A Revisit to Effervescence-Assisted Microextraction of Non-Polar Organic Compounds Using Hydrophobic Magnetic Nanoparticles-Application to the Determination of UV Filters in Natural Waters

In this work, we revisited the method of effervescence-assisted microextraction, aiming to assess the effects of the process of effervescence on the extraction efficiency of organic compounds. We used a magnetic nano-sorbent material composed of stearic acid-coated cobalt-ferrite magnetic nanoparticles as an adsorbent and dispersed it in water using 12 combinations of acid and base mixtures at two different mass ratios. The solution pH, the ionic strength, and the duration of effervescence were calculated and correlated to the extraction efficiency of nonpolar UV filters from aqueous samples as model organic compounds. Our findings provide a general perspective into the influence of the process of effervescence on extraction efficiency. Based on these findings, we developed and optimized a new analytical method for extracting UV filters from water samples using HPLC-UV as a detector.

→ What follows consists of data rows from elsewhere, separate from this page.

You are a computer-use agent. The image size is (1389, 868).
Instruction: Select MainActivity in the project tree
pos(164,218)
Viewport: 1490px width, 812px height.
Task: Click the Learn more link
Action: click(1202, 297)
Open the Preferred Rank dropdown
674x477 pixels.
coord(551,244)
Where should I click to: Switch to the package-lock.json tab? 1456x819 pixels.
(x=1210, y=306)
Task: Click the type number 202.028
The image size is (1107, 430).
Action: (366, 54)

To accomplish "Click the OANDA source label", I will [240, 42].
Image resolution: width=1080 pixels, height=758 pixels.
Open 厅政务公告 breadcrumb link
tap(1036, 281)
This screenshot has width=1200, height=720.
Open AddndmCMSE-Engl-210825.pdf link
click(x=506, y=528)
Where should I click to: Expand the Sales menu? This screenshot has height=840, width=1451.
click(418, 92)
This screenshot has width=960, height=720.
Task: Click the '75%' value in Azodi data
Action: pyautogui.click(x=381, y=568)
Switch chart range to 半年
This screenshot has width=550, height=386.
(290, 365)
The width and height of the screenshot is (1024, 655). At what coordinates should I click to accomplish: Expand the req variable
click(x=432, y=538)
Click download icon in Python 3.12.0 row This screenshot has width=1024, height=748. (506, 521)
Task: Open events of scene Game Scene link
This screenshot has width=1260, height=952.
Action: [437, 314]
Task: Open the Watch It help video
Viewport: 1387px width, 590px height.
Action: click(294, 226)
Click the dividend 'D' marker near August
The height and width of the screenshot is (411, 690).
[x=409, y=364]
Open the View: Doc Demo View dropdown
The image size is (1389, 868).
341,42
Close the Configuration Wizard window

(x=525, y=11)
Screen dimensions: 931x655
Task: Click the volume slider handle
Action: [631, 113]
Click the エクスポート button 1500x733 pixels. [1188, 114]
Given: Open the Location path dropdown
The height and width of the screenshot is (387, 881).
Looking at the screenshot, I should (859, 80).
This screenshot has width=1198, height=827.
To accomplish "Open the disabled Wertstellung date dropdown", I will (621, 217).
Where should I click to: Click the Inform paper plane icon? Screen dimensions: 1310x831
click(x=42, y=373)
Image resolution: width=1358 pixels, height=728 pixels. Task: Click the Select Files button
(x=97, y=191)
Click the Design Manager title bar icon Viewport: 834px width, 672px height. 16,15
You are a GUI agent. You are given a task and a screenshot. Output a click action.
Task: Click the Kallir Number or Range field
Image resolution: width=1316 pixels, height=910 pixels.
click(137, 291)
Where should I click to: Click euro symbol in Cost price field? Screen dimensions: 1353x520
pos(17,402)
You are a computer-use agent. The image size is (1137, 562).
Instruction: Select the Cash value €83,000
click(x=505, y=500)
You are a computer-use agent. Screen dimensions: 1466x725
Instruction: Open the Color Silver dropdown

Under the optimum experimental conditions (0.2 g fumaric acid/0.1 g Na2CO3, 50 mg of magnetic nanoparticles and methanol as an elution solvent assisted by vortex agitation for 5 min) the method was found to afford good linearity in the calibration curves expanding by two orders of magnitude, satisfactory reproducibility and repeatability (1.8-11.1%), and high recoveries (78.4-127.1%). This research provides a new perspective on the influence of the process of effervescence on the extraction efficiency of nonpolar organic compounds and introduces a new method for extracting UV filters from aqueous media.